My study included thousands of pitchers and compared specific pitch types. Three variables had correlation coefficients of 0.4 or higher when compared to swing-through percentage (frequency, velocity and vertical movement). Spin had a correlation coefficient of almost exactly zero. Yes, there are many variables and situations to account for, but I don't think there's enough noise in the data, after all the attention that has been put into it, to completely dilute any one variable. If the spin rates that Pitchf/x generates correlate with a pitcher's swing-through rates, I'd expect to see some sign of that.
Has anyone tried a similar study, with or without Pitchf/x spin rates, and gotten different results?

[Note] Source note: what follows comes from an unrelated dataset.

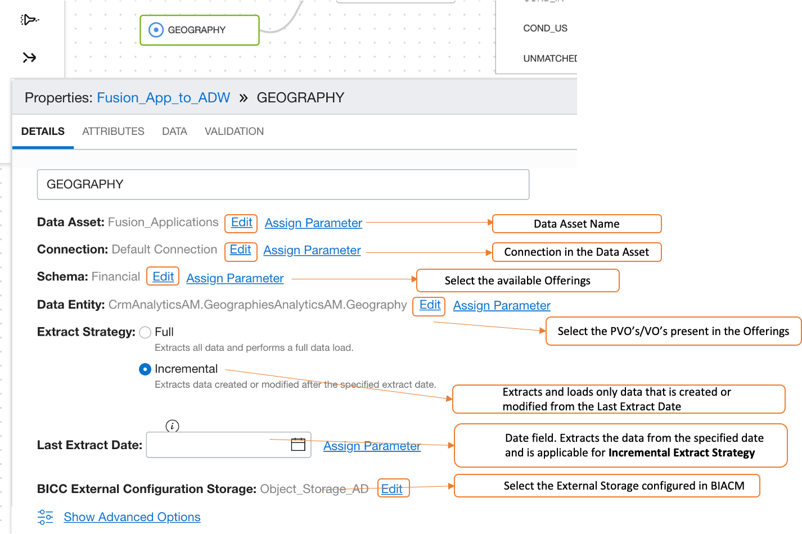Click the info icon above Last Extract Date
This screenshot has width=802, height=534.
(x=173, y=426)
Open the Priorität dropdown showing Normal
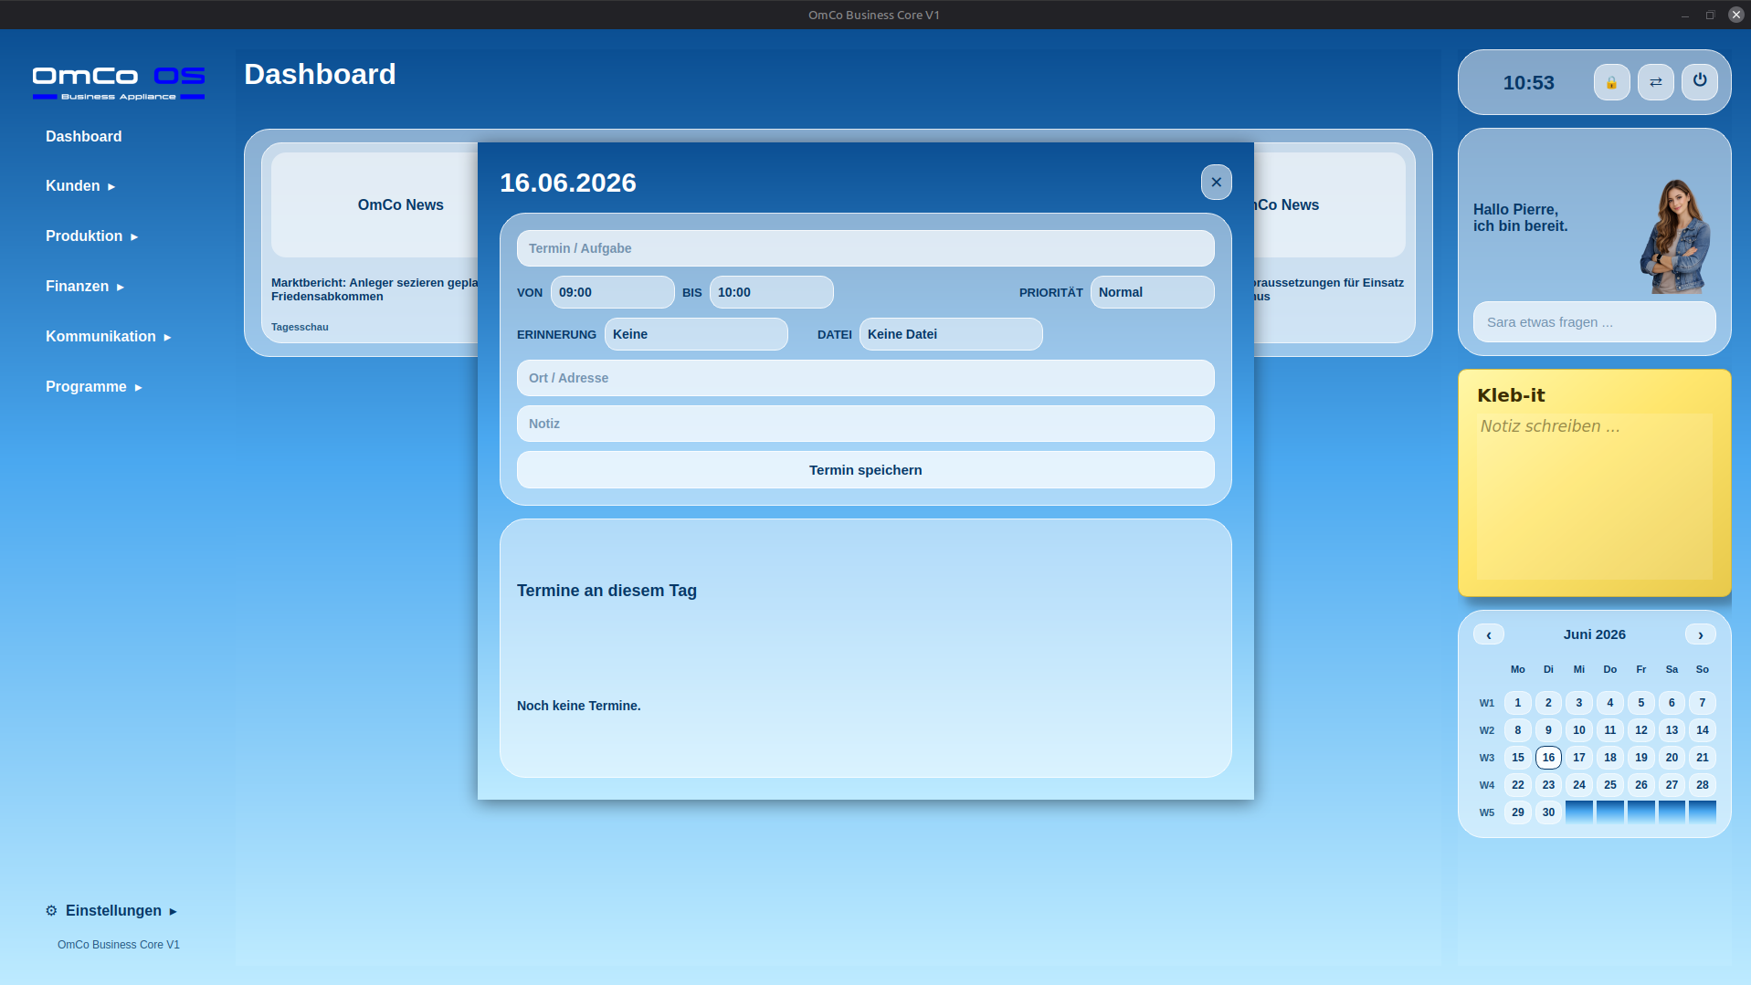Image resolution: width=1751 pixels, height=985 pixels. pyautogui.click(x=1152, y=292)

I almost included Kyle Davies as an example of a pitcher with above-average fastball velocity and vertical movent who still struggles, with my hypothesis for why being his lack of deception -- I posted a Tweet about that when I first started my study with Brooks Baseball data.
There's absolutely more to a fastball, or any pitch, that what's captured by Pitchf/x. But with the data we have now, we're still turning a corner where merely referencing a MLB pitcher's average or peak fastball velocity and using that information alone to deem a pitch above or below average is not utilizing relevant, public information to make an informed judgment.

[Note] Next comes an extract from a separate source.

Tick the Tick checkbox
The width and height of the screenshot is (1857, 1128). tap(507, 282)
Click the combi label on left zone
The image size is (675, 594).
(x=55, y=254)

And translating our thinking to draft prospects and the minors, we're learning more about how to quantify the attributes of a pitch that make it special, beyond raw velocities. We have video to study those attributes. And we can apply some of our knowledge to subjects, even if we don't have Pitchf/x data on them.
Now, I will admit that vertical movment is more likely to lead to swing-and-miss than horizontal movement, given the dimensions of the bat and ball.
From a physics standpoint, the spin data should correlate, as you eluded to. It sounds possible that the Pitchf/x data collection method could be leading to this result.
Not much more. The actual spin is not measured nor is the actual release point. Everything else you would ever want to know about the pitch IS measured (i.e., the full trajectory). The trick is finding the right way to look at the data from a scouting point of view.
Also, we're not going to be able to quantify how close a pitcher was to his target. Some catchers put up early targets and we can approximate how close the pitch was, but others establish a target after the pitch is thrown or signal for a pitcher to throw in a general area. How well a pitcher can locate his pitches plays a huge role in his performance.
Don't you think measures of angular momentum would tell us more about the effect of spin on a pitch than frame-by-frame inferred movement?
http://webusers.npl.illinois.edu/~a-nathan/pob//SpinAxis.pdf
One side note: It's a little surprising that Trackman would spend time conducting studies that use ERA and batting average to evaluate hitters and pitchers. Maybe it was a quick thing someone put together for SI, but you'd hope someone with a data analysis product that's being implemented in baseball would hone in on some better variables.